Sameena - Spinner/Weaver since 2005

Sameena - Spinner/Weaver since 2005

“It is not enough to have only one person working. There was not enough money. My husband is a hawker [selling biscuits and small utilitarian items from his bicycle]. His earnings were not sufficient, so I took training on the Charkha (Spinning Wheel).”

Sameena started around 2005 About fifteen or twenty ladies were learning with her how to spin the semi- automatic, hand-powered, spinning wheels. The training took three months. She went to Bhopal on a trip to see how the cotton is ginned and cleaned, all the steps before it reaches her hands. Sameena liked the training.


“It was easier than agriculture. It was cooler working inside.” Sameena says, “I might have died by now, or soon, if I were still working in the fields.” Sameena then trained to weave. She says


Sameena reflects that she got married when she was seventeen. They have three children. Her son is twenty-two. He finished twelfth standard. He is a construction labourer now. Her older daughter is twenty-two.
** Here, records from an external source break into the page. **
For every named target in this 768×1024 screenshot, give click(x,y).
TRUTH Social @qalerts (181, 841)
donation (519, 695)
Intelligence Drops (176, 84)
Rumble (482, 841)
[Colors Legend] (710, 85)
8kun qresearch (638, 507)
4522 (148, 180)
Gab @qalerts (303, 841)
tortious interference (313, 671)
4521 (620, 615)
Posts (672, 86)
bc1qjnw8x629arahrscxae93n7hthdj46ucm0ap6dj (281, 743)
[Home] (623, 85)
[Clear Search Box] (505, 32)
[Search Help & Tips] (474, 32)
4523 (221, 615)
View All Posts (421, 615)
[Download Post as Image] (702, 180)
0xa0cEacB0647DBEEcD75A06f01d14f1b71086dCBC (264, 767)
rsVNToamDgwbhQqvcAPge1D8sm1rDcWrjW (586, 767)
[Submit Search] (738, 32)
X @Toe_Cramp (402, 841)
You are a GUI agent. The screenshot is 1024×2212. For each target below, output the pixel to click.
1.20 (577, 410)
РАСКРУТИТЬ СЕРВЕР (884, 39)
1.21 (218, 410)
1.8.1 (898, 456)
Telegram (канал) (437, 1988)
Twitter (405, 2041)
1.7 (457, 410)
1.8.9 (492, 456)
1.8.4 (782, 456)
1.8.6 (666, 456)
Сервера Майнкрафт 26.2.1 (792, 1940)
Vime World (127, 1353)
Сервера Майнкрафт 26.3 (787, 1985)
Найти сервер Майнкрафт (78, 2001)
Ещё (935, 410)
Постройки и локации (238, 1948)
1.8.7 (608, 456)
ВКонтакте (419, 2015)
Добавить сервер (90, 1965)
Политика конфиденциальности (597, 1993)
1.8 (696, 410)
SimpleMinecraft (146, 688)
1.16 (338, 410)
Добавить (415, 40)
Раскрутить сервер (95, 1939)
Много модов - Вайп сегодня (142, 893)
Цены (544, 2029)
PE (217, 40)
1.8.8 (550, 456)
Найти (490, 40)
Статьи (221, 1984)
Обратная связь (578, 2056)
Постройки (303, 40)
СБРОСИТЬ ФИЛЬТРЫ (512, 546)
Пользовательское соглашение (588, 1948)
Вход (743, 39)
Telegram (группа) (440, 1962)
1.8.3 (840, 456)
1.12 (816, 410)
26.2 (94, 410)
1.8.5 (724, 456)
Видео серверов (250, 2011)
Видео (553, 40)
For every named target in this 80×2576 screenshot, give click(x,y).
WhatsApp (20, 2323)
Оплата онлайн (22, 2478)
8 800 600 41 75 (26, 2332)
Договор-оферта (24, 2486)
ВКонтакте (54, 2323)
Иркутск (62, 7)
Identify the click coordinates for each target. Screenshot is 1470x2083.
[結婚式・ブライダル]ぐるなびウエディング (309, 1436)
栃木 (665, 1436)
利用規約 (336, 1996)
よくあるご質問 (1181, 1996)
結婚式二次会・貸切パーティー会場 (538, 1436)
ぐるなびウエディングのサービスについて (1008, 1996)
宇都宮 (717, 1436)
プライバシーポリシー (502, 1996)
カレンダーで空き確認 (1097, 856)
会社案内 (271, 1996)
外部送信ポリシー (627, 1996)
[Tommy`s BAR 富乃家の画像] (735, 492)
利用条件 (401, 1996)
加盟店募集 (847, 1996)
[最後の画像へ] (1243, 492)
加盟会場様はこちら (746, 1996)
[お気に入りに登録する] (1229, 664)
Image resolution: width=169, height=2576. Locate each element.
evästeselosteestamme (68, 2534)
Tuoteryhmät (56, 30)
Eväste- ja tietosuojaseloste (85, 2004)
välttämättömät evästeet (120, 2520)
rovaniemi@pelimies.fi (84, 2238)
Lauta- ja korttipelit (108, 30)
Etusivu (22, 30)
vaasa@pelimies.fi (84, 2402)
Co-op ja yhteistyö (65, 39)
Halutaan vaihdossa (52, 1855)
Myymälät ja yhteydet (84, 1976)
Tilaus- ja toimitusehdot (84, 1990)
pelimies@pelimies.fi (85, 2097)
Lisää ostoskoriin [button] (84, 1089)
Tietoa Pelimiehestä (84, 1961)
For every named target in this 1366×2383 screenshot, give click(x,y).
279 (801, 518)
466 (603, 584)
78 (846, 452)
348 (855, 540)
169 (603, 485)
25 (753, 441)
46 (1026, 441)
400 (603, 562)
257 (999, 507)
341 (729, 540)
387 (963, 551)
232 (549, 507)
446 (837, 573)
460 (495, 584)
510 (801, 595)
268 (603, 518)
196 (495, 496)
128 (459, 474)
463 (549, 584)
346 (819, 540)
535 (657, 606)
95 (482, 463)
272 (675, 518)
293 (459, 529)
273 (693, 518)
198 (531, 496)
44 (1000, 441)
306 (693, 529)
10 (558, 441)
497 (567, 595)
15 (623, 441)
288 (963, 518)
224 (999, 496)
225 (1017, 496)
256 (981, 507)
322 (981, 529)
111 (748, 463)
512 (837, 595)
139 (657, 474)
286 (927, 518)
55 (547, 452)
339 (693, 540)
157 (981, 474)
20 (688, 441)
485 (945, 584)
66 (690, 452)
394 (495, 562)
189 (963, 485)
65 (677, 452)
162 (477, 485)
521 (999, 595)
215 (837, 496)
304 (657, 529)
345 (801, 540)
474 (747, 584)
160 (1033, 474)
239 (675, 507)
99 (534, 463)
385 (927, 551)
She is in eleventh standard. Her younger daughter failed school in the ninth standard. She has been doing housework at home, like stitching clothes for the family.


“The children got their school fees paid, most of the school fees, since I started. One daughter is still in school. If I didn’t work here, we would have had to take loans and advances for their education. It would be a problem, yes, but we would manage it.”


She is eager for her daughters to get married, and will use her savings toward the wedding costs. She adds thoughts about her own life.


“Since I have been working I am very satisfied. When I came to work, I was in a mud house. Now I am in a proper house. The earnings go up, but I spend more and more. My daughters buy too many clothes!”